---------- SUPPLIED RECORDS ----------
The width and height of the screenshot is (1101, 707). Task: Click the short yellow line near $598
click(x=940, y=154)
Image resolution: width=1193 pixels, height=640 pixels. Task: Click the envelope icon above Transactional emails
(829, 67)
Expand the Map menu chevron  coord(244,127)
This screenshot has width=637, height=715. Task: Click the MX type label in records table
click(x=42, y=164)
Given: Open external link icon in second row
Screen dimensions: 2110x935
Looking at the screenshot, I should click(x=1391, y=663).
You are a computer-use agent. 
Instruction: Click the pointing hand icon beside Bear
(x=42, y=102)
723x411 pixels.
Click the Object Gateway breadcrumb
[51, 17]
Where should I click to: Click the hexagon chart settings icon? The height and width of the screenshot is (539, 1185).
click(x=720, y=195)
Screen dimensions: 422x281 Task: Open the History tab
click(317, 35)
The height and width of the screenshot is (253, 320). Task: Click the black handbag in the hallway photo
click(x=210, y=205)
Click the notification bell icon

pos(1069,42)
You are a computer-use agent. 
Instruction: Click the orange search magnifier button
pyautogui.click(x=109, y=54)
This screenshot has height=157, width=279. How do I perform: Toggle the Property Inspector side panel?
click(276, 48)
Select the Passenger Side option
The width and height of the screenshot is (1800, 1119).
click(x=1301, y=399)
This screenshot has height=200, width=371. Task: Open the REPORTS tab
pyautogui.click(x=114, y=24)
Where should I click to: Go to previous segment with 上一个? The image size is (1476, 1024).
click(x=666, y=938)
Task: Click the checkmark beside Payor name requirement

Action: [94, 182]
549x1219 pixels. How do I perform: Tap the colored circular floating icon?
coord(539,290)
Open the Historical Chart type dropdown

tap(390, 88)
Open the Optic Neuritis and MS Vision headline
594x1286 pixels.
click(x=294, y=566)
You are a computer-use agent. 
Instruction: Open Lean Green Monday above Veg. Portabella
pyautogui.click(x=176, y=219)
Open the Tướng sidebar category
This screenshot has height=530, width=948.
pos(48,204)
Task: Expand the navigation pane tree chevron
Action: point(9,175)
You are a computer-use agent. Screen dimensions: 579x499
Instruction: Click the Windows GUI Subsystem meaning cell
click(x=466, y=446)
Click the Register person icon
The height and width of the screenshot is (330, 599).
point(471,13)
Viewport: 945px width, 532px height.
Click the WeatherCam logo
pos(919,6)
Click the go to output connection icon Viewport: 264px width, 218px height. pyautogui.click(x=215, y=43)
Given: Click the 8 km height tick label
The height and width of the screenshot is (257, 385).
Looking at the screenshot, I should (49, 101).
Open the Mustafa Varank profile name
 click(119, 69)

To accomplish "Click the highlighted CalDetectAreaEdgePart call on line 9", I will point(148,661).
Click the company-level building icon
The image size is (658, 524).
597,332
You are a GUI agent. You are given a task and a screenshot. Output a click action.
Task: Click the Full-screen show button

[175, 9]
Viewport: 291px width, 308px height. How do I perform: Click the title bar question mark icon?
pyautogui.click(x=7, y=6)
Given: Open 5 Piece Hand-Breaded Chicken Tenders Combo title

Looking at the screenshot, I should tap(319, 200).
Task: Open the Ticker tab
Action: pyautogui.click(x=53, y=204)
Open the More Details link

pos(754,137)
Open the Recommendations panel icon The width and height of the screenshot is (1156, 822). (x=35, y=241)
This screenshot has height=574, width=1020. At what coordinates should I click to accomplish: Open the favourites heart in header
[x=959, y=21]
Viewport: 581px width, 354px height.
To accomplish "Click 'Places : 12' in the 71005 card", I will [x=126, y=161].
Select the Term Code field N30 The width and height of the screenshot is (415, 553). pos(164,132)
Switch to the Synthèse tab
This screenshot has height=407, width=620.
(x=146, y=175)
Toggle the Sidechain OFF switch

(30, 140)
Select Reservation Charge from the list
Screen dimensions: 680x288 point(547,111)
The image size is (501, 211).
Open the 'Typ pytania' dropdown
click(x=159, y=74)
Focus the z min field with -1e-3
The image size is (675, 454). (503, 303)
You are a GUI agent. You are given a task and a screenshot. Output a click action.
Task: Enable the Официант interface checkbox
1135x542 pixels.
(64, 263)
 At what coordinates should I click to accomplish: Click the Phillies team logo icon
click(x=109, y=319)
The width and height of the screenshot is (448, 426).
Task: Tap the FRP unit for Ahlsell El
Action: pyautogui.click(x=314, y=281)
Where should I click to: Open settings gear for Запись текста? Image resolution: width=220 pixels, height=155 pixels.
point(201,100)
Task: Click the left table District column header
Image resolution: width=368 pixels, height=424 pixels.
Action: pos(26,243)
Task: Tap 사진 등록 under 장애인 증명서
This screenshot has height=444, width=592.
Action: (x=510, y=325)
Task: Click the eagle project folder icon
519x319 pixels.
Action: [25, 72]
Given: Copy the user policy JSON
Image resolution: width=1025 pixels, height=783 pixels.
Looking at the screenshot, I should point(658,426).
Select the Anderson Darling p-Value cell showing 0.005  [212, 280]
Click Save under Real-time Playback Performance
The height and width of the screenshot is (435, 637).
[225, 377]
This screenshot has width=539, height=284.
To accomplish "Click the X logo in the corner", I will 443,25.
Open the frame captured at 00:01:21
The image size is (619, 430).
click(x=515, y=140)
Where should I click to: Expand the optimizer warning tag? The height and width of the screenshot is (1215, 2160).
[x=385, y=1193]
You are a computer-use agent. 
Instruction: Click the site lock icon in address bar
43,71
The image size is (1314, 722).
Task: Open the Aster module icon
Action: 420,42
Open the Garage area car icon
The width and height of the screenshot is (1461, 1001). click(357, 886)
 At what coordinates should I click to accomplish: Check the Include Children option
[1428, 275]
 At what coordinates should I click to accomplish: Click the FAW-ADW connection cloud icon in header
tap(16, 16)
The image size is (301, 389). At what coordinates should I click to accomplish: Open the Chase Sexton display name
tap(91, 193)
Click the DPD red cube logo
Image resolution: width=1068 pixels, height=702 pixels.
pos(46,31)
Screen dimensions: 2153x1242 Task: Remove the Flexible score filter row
----------
_PROBLEM DESCRIPTION_
Working through the records above, copy each one exactly.

_SOLVED EXERCISE_
The width and height of the screenshot is (1101, 707). Task: Click the short yellow line near $598
click(x=940, y=154)
Image resolution: width=1193 pixels, height=640 pixels. Task: Click the envelope icon above Transactional emails
(829, 67)
Expand the Map menu chevron  coord(244,127)
This screenshot has width=637, height=715. Task: Click the MX type label in records table
click(x=42, y=164)
Given: Open external link icon in second row
Screen dimensions: 2110x935
Looking at the screenshot, I should click(x=1391, y=663).
You are a computer-use agent. 
Instruction: Click the pointing hand icon beside Bear
(x=42, y=102)
723x411 pixels.
Click the Object Gateway breadcrumb
[51, 17]
Where should I click to: Click the hexagon chart settings icon? The height and width of the screenshot is (539, 1185).
click(x=720, y=195)
Screen dimensions: 422x281 Task: Open the History tab
click(317, 35)
The height and width of the screenshot is (253, 320). Task: Click the black handbag in the hallway photo
click(x=210, y=205)
Click the notification bell icon

pos(1069,42)
You are a computer-use agent. 
Instruction: Click the orange search magnifier button
pyautogui.click(x=109, y=54)
This screenshot has height=157, width=279. How do I perform: Toggle the Property Inspector side panel?
click(276, 48)
Select the Passenger Side option
The width and height of the screenshot is (1800, 1119).
click(x=1301, y=399)
This screenshot has height=200, width=371. Task: Open the REPORTS tab
pyautogui.click(x=114, y=24)
Where should I click to: Go to previous segment with 上一个? The image size is (1476, 1024).
click(x=666, y=938)
Task: Click the checkmark beside Payor name requirement

Action: [94, 182]
549x1219 pixels. How do I perform: Tap the colored circular floating icon?
coord(539,290)
Open the Historical Chart type dropdown

tap(390, 88)
Open the Optic Neuritis and MS Vision headline
594x1286 pixels.
click(x=294, y=566)
You are a computer-use agent. 
Instruction: Open Lean Green Monday above Veg. Portabella
pyautogui.click(x=176, y=219)
Open the Tướng sidebar category
This screenshot has height=530, width=948.
pos(48,204)
Task: Expand the navigation pane tree chevron
Action: point(9,175)
You are a computer-use agent. Screen dimensions: 579x499
Instruction: Click the Windows GUI Subsystem meaning cell
click(x=466, y=446)
Click the Register person icon
The height and width of the screenshot is (330, 599).
point(471,13)
Viewport: 945px width, 532px height.
Click the WeatherCam logo
pos(919,6)
Click the go to output connection icon Viewport: 264px width, 218px height. pyautogui.click(x=215, y=43)
Given: Click the 8 km height tick label
The height and width of the screenshot is (257, 385).
Looking at the screenshot, I should (49, 101).
Open the Mustafa Varank profile name
 click(119, 69)

To accomplish "Click the highlighted CalDetectAreaEdgePart call on line 9", I will point(148,661).
Click the company-level building icon
The image size is (658, 524).
597,332
You are a GUI agent. You are given a task and a screenshot. Output a click action.
Task: Click the Full-screen show button

[175, 9]
Viewport: 291px width, 308px height. How do I perform: Click the title bar question mark icon?
pyautogui.click(x=7, y=6)
Given: Open 5 Piece Hand-Breaded Chicken Tenders Combo title

Looking at the screenshot, I should tap(319, 200).
Task: Open the Ticker tab
Action: pyautogui.click(x=53, y=204)
Open the More Details link

pos(754,137)
Open the Recommendations panel icon The width and height of the screenshot is (1156, 822). (x=35, y=241)
This screenshot has height=574, width=1020. At what coordinates should I click to accomplish: Open the favourites heart in header
[x=959, y=21]
Viewport: 581px width, 354px height.
To accomplish "Click 'Places : 12' in the 71005 card", I will [x=126, y=161].
Select the Term Code field N30 The width and height of the screenshot is (415, 553). pos(164,132)
Switch to the Synthèse tab
This screenshot has height=407, width=620.
(x=146, y=175)
Toggle the Sidechain OFF switch

(30, 140)
Select Reservation Charge from the list
Screen dimensions: 680x288 point(547,111)
The image size is (501, 211).
Open the 'Typ pytania' dropdown
click(x=159, y=74)
Focus the z min field with -1e-3
The image size is (675, 454). (503, 303)
You are a GUI agent. You are given a task and a screenshot. Output a click action.
Task: Enable the Официант interface checkbox
1135x542 pixels.
(64, 263)
 At what coordinates should I click to accomplish: Click the Phillies team logo icon
click(x=109, y=319)
The width and height of the screenshot is (448, 426).
Task: Tap the FRP unit for Ahlsell El
Action: pyautogui.click(x=314, y=281)
Where should I click to: Open settings gear for Запись текста? Image resolution: width=220 pixels, height=155 pixels.
point(201,100)
Task: Click the left table District column header
Image resolution: width=368 pixels, height=424 pixels.
Action: pos(26,243)
Task: Tap 사진 등록 under 장애인 증명서
This screenshot has height=444, width=592.
Action: (x=510, y=325)
Task: Click the eagle project folder icon
519x319 pixels.
Action: [25, 72]
Given: Copy the user policy JSON
Image resolution: width=1025 pixels, height=783 pixels.
Looking at the screenshot, I should point(658,426).
Select the Anderson Darling p-Value cell showing 0.005  [212, 280]
Click Save under Real-time Playback Performance
The height and width of the screenshot is (435, 637).
[225, 377]
This screenshot has width=539, height=284.
To accomplish "Click the X logo in the corner", I will 443,25.
Open the frame captured at 00:01:21
The image size is (619, 430).
click(x=515, y=140)
Where should I click to: Expand the optimizer warning tag? The height and width of the screenshot is (1215, 2160).
[x=385, y=1193]
You are a computer-use agent. 
Instruction: Click the site lock icon in address bar
43,71
The image size is (1314, 722).
Task: Open the Aster module icon
Action: 420,42
Open the Garage area car icon
The width and height of the screenshot is (1461, 1001). click(357, 886)
 At what coordinates should I click to accomplish: Check the Include Children option
[1428, 275]
 At what coordinates should I click to accomplish: Click the FAW-ADW connection cloud icon in header
tap(16, 16)
The image size is (301, 389). At what coordinates should I click to accomplish: Open the Chase Sexton display name
tap(91, 193)
Click the DPD red cube logo
Image resolution: width=1068 pixels, height=702 pixels.
pos(46,31)
Screen dimensions: 2153x1242 Task: Remove the Flexible score filter row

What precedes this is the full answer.